TASK TO COMPLETE —
Put the entries below into a Markdown table with the columns "Row" and "Entry line". Number each row and omit blank lines.

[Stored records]
-------------------------
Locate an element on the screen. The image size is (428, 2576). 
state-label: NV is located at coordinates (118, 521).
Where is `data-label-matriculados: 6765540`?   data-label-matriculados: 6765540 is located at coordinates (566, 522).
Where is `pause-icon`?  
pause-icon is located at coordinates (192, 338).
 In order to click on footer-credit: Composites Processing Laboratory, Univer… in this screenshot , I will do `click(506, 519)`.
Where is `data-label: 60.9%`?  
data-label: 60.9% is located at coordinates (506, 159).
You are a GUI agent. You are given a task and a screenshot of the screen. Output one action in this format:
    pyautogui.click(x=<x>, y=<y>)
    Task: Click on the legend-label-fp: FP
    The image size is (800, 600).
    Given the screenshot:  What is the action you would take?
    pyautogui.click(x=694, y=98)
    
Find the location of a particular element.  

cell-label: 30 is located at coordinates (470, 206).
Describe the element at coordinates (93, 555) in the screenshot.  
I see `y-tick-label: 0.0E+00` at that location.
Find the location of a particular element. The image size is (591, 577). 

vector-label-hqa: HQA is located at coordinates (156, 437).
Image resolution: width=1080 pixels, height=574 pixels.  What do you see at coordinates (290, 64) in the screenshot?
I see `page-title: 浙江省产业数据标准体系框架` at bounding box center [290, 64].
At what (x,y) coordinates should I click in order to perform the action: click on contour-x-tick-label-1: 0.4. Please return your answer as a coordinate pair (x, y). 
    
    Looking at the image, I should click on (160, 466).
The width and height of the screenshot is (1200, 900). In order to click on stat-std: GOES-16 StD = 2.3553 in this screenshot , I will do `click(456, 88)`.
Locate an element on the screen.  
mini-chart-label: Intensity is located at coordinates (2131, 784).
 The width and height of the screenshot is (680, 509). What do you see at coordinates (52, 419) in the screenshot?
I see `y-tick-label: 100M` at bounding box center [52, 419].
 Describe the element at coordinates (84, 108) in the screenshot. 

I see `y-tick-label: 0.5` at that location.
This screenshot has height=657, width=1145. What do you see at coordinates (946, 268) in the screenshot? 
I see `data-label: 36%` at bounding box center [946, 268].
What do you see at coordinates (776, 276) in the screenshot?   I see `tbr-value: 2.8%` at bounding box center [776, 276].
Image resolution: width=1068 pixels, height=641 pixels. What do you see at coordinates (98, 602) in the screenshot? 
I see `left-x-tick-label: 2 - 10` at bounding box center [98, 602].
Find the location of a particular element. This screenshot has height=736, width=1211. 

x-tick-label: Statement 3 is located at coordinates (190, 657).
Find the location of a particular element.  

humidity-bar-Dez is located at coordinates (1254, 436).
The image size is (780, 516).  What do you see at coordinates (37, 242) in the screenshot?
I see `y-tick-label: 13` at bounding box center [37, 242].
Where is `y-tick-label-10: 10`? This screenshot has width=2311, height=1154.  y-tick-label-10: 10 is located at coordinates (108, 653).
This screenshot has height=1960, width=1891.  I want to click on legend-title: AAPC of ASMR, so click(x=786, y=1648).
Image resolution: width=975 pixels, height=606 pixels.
-------------------------
EXPECTED ANSWER —
| Row | Entry line |
|---|---|
| 1 | Locate an element on the screen. The image size is (428, 2576).  |
| 2 | state-label: NV is located at coordinates (118, 521). |
| 3 | Where is `data-label-matriculados: 6765540`?   data-label-matriculados: 6765540 is located at coordinates (566, 522). |
| 4 | Where is `pause-icon`?   |
| 5 | pause-icon is located at coordinates (192, 338). |
| 6 |  In order to click on footer-credit: Composites Processing Laboratory, Univer… in this screenshot , I will do `click(506, 519)`. |
| 7 | Where is `data-label: 60.9%`?   |
| 8 | data-label: 60.9% is located at coordinates (506, 159). |
| 9 | You are a GUI agent. You are given a task and a screenshot of the screen. Output one action in this format: |
| 10 |     pyautogui.click(x=<x>, y=<y>) |
| 11 |     Task: Click on the legend-label-fp: FP |
| 12 |     The image size is (800, 600). |
| 13 |     Given the screenshot:  What is the action you would take? |
| 14 |     pyautogui.click(x=694, y=98) |
| 15 | Find the location of a particular element.   |
| 16 | cell-label: 30 is located at coordinates (470, 206). |
| 17 | Describe the element at coordinates (93, 555) in the screenshot.   |
| 18 | I see `y-tick-label: 0.0E+00` at that location. |
| 19 | Find the location of a particular element. The image size is (591, 577).  |
| 20 | vector-label-hqa: HQA is located at coordinates (156, 437). |
| 21 | Image resolution: width=1080 pixels, height=574 pixels.  What do you see at coordinates (290, 64) in the screenshot? |
| 22 | I see `page-title: 浙江省产业数据标准体系框架` at bounding box center [290, 64]. |
| 23 | At what (x,y) coordinates should I click in order to perform the action: click on contour-x-tick-label-1: 0.4. Please return your answer as a coordinate pair (x, y).  |
| 24 |     Looking at the image, I should click on (160, 466). |
| 25 | The width and height of the screenshot is (1200, 900). In order to click on stat-std: GOES-16 StD = 2.3553 in this screenshot , I will do `click(456, 88)`. |
| 26 | Locate an element on the screen.   |
| 27 | mini-chart-label: Intensity is located at coordinates (2131, 784). |
| 28 |  The width and height of the screenshot is (680, 509). What do you see at coordinates (52, 419) in the screenshot? |
| 29 | I see `y-tick-label: 100M` at bounding box center [52, 419]. |
| 30 |  Describe the element at coordinates (84, 108) in the screenshot.  |
| 31 | I see `y-tick-label: 0.5` at that location. |
| 32 | This screenshot has height=657, width=1145. What do you see at coordinates (946, 268) in the screenshot?  |
| 33 | I see `data-label: 36%` at bounding box center [946, 268]. |
| 34 | What do you see at coordinates (776, 276) in the screenshot?   I see `tbr-value: 2.8%` at bounding box center [776, 276]. |
| 35 | Image resolution: width=1068 pixels, height=641 pixels. What do you see at coordinates (98, 602) in the screenshot?  |
| 36 | I see `left-x-tick-label: 2 - 10` at bounding box center [98, 602]. |
| 37 | Find the location of a particular element. This screenshot has height=736, width=1211.  |
| 38 | x-tick-label: Statement 3 is located at coordinates (190, 657). |
| 39 | Find the location of a particular element.   |
| 40 | humidity-bar-Dez is located at coordinates (1254, 436). |
| 41 | The image size is (780, 516).  What do you see at coordinates (37, 242) in the screenshot? |
| 42 | I see `y-tick-label: 13` at bounding box center [37, 242]. |
| 43 | Where is `y-tick-label-10: 10`? This screenshot has width=2311, height=1154.  y-tick-label-10: 10 is located at coordinates (108, 653). |
| 44 | This screenshot has height=1960, width=1891.  I want to click on legend-title: AAPC of ASMR, so click(x=786, y=1648). |
| 45 | Image resolution: width=975 pixels, height=606 pixels. |